• PROVIDED DATA
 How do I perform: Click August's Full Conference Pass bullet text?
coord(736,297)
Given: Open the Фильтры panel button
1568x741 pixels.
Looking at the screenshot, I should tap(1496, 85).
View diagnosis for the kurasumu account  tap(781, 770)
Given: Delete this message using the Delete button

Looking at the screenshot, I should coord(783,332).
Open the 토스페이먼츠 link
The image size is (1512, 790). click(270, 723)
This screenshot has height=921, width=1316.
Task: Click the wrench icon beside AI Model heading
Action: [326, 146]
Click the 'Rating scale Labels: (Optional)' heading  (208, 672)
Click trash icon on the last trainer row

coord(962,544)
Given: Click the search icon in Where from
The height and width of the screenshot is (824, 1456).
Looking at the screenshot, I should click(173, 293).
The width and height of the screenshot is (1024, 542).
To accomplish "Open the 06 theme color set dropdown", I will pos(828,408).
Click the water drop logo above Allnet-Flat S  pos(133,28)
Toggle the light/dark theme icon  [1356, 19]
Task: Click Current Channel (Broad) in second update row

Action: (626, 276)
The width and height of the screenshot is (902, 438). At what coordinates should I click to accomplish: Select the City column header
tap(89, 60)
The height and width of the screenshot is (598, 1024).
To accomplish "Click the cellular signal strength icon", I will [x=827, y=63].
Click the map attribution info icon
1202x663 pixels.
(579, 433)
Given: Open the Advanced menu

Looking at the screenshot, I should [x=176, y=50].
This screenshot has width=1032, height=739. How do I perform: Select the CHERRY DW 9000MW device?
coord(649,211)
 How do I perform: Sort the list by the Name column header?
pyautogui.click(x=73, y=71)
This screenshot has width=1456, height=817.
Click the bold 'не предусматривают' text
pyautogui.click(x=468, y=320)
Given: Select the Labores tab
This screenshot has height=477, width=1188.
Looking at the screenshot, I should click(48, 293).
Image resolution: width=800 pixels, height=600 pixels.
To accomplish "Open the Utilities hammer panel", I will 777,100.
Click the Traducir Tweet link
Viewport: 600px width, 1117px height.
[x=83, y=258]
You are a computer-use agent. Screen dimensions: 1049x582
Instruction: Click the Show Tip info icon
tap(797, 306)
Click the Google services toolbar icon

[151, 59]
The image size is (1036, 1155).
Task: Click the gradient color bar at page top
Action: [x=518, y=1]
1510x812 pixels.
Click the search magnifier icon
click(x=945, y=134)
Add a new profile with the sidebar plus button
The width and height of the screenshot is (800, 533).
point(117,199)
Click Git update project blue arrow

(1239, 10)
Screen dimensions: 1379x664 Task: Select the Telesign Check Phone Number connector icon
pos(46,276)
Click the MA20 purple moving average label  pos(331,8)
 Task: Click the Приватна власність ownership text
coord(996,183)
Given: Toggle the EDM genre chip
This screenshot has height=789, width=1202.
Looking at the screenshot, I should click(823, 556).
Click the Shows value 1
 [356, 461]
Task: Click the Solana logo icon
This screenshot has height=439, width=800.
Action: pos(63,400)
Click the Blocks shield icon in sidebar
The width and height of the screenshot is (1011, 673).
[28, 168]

• WHAT IS REQUIRED
Taking the entries above, write out exactly the lines starting with the line containing "Click the water" and going on through the line containing "The height and width of the screenshot is (598, 1024).", both included, and nothing else.

• REPLY
Click the water drop logo above Allnet-Flat S  pos(133,28)
Toggle the light/dark theme icon  [1356, 19]
Task: Click Current Channel (Broad) in second update row

Action: (626, 276)
The width and height of the screenshot is (902, 438). At what coordinates should I click to accomplish: Select the City column header
tap(89, 60)
The height and width of the screenshot is (598, 1024).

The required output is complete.